(Brief): Each line below is to be set down again exactly.

[Stored items]
^^^^^^^^^^^^^^^^

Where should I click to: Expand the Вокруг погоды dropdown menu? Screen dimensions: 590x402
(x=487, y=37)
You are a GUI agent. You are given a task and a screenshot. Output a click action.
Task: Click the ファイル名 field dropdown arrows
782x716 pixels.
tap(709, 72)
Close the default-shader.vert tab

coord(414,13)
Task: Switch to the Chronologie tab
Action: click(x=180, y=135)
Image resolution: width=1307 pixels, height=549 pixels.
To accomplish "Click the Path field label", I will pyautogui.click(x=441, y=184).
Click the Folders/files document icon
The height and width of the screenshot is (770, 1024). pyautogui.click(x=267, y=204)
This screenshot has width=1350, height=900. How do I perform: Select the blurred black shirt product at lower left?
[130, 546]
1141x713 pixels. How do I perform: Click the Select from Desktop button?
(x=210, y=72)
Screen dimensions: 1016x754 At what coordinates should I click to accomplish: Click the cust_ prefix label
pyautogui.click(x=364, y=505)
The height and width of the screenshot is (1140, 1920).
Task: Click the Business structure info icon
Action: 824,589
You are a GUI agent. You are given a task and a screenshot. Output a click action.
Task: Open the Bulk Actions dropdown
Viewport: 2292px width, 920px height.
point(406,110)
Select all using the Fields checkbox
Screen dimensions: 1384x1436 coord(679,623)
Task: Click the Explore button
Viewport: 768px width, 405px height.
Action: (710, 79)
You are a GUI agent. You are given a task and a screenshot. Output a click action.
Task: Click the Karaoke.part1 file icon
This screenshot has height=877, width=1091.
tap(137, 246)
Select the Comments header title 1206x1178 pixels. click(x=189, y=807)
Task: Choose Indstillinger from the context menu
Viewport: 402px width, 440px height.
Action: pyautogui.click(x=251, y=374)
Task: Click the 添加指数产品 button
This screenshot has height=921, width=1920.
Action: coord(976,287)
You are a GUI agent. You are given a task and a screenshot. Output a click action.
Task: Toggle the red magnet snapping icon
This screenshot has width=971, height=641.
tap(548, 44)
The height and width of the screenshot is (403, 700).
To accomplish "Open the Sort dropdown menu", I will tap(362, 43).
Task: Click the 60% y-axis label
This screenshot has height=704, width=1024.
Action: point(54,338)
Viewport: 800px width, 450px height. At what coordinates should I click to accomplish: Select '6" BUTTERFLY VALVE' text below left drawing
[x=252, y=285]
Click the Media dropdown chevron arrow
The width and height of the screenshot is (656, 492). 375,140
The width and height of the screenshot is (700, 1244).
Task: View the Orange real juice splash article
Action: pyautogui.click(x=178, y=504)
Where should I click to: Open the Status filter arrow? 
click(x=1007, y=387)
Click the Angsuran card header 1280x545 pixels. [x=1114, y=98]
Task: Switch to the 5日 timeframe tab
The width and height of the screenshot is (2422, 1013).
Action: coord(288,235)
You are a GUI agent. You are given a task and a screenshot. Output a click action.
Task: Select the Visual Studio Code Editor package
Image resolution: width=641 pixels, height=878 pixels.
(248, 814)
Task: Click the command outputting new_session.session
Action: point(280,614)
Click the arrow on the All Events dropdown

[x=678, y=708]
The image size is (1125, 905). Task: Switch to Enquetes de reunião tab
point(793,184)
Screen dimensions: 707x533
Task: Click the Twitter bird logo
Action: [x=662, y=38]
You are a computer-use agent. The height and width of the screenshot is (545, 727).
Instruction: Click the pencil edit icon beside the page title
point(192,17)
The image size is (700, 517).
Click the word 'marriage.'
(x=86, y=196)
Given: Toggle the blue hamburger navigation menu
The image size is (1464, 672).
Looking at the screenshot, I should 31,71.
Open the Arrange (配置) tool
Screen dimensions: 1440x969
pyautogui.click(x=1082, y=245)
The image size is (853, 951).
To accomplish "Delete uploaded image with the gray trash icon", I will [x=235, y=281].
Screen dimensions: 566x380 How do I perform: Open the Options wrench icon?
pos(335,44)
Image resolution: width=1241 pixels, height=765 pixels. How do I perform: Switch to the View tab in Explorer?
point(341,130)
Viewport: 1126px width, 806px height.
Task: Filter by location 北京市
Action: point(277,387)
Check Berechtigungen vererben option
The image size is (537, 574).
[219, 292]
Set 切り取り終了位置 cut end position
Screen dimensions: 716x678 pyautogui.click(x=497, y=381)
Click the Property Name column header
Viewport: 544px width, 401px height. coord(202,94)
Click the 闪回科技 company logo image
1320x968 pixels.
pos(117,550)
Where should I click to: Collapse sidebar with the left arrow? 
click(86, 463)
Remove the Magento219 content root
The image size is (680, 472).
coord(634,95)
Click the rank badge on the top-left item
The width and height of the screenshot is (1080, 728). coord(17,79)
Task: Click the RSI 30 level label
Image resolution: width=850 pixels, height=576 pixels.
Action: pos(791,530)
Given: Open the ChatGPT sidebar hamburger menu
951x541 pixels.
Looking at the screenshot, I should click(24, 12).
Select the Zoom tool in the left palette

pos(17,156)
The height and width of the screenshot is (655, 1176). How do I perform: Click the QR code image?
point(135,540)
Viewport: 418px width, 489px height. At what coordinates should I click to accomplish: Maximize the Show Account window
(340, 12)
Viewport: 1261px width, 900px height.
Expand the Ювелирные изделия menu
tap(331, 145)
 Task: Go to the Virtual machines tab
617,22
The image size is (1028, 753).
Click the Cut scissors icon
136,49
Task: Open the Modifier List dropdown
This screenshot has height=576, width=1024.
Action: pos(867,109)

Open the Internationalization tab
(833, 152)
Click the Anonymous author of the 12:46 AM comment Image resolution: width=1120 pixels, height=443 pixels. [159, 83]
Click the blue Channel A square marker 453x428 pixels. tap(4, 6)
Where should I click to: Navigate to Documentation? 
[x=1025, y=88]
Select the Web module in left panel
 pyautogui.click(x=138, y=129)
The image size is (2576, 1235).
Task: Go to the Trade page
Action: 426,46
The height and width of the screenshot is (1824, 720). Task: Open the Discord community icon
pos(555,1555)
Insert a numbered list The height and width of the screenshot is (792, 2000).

^^^^^^^^^^^^^^^^

(Output of the exercise):
Where should I click to: Expand the Вокруг погоды dropdown menu? Screen dimensions: 590x402
(x=487, y=37)
You are a GUI agent. You are given a task and a screenshot. Output a click action.
Task: Click the ファイル名 field dropdown arrows
782x716 pixels.
tap(709, 72)
Close the default-shader.vert tab

coord(414,13)
Task: Switch to the Chronologie tab
Action: click(x=180, y=135)
Image resolution: width=1307 pixels, height=549 pixels.
To accomplish "Click the Path field label", I will pyautogui.click(x=441, y=184).
Click the Folders/files document icon
The height and width of the screenshot is (770, 1024). pyautogui.click(x=267, y=204)
This screenshot has width=1350, height=900. How do I perform: Select the blurred black shirt product at lower left?
[130, 546]
1141x713 pixels. How do I perform: Click the Select from Desktop button?
(x=210, y=72)
Screen dimensions: 1016x754 At what coordinates should I click to accomplish: Click the cust_ prefix label
pyautogui.click(x=364, y=505)
The height and width of the screenshot is (1140, 1920).
Task: Click the Business structure info icon
Action: 824,589
You are a GUI agent. You are given a task and a screenshot. Output a click action.
Task: Open the Bulk Actions dropdown
Viewport: 2292px width, 920px height.
point(406,110)
Select all using the Fields checkbox
Screen dimensions: 1384x1436 coord(679,623)
Task: Click the Explore button
Viewport: 768px width, 405px height.
Action: (710, 79)
You are a GUI agent. You are given a task and a screenshot. Output a click action.
Task: Click the Karaoke.part1 file icon
This screenshot has height=877, width=1091.
tap(137, 246)
Select the Comments header title 1206x1178 pixels. click(x=189, y=807)
Task: Choose Indstillinger from the context menu
Viewport: 402px width, 440px height.
Action: pyautogui.click(x=251, y=374)
Task: Click the 添加指数产品 button
This screenshot has height=921, width=1920.
Action: coord(976,287)
You are a GUI agent. You are given a task and a screenshot. Output a click action.
Task: Toggle the red magnet snapping icon
This screenshot has width=971, height=641.
tap(548, 44)
The height and width of the screenshot is (403, 700).
To accomplish "Open the Sort dropdown menu", I will tap(362, 43).
Task: Click the 60% y-axis label
This screenshot has height=704, width=1024.
Action: point(54,338)
Viewport: 800px width, 450px height. At what coordinates should I click to accomplish: Select '6" BUTTERFLY VALVE' text below left drawing
[x=252, y=285]
Click the Media dropdown chevron arrow
The width and height of the screenshot is (656, 492). 375,140
The width and height of the screenshot is (700, 1244).
Task: View the Orange real juice splash article
Action: pyautogui.click(x=178, y=504)
Where should I click to: Open the Status filter arrow? 
click(x=1007, y=387)
Click the Angsuran card header 1280x545 pixels. [x=1114, y=98]
Task: Switch to the 5日 timeframe tab
The width and height of the screenshot is (2422, 1013).
Action: coord(288,235)
You are a GUI agent. You are given a task and a screenshot. Output a click action.
Task: Select the Visual Studio Code Editor package
Image resolution: width=641 pixels, height=878 pixels.
(248, 814)
Task: Click the command outputting new_session.session
Action: point(280,614)
Click the arrow on the All Events dropdown

[x=678, y=708]
The image size is (1125, 905). Task: Switch to Enquetes de reunião tab
point(793,184)
Screen dimensions: 707x533
Task: Click the Twitter bird logo
Action: [x=662, y=38]
You are a computer-use agent. The height and width of the screenshot is (545, 727).
Instruction: Click the pencil edit icon beside the page title
point(192,17)
The image size is (700, 517).
Click the word 'marriage.'
(x=86, y=196)
Given: Toggle the blue hamburger navigation menu
The image size is (1464, 672).
Looking at the screenshot, I should 31,71.
Open the Arrange (配置) tool
Screen dimensions: 1440x969
pyautogui.click(x=1082, y=245)
The image size is (853, 951).
To accomplish "Delete uploaded image with the gray trash icon", I will [x=235, y=281].
Screen dimensions: 566x380 How do I perform: Open the Options wrench icon?
pos(335,44)
Image resolution: width=1241 pixels, height=765 pixels. How do I perform: Switch to the View tab in Explorer?
point(341,130)
Viewport: 1126px width, 806px height.
Task: Filter by location 北京市
Action: point(277,387)
Check Berechtigungen vererben option
The image size is (537, 574).
[219, 292]
Set 切り取り終了位置 cut end position
Screen dimensions: 716x678 pyautogui.click(x=497, y=381)
Click the Property Name column header
Viewport: 544px width, 401px height. coord(202,94)
Click the 闪回科技 company logo image
1320x968 pixels.
pos(117,550)
Where should I click to: Collapse sidebar with the left arrow? 
click(86, 463)
Remove the Magento219 content root
The image size is (680, 472).
coord(634,95)
Click the rank badge on the top-left item
The width and height of the screenshot is (1080, 728). coord(17,79)
Task: Click the RSI 30 level label
Image resolution: width=850 pixels, height=576 pixels.
Action: pos(791,530)
Given: Open the ChatGPT sidebar hamburger menu
951x541 pixels.
Looking at the screenshot, I should click(24, 12).
Select the Zoom tool in the left palette

pos(17,156)
The height and width of the screenshot is (655, 1176). How do I perform: Click the QR code image?
point(135,540)
Viewport: 418px width, 489px height. At what coordinates should I click to accomplish: Maximize the Show Account window
(340, 12)
Viewport: 1261px width, 900px height.
Expand the Ювелирные изделия menu
tap(331, 145)
 Task: Go to the Virtual machines tab
617,22
The image size is (1028, 753).
Click the Cut scissors icon
136,49
Task: Open the Modifier List dropdown
This screenshot has height=576, width=1024.
Action: pos(867,109)

Open the Internationalization tab
(833, 152)
Click the Anonymous author of the 12:46 AM comment Image resolution: width=1120 pixels, height=443 pixels. [159, 83]
Click the blue Channel A square marker 453x428 pixels. tap(4, 6)
Where should I click to: Navigate to Documentation? 
[x=1025, y=88]
Select the Web module in left panel
 pyautogui.click(x=138, y=129)
The image size is (2576, 1235).
Task: Go to the Trade page
Action: 426,46
The height and width of the screenshot is (1824, 720). Task: Open the Discord community icon
pos(555,1555)
Insert a numbered list The height and width of the screenshot is (792, 2000).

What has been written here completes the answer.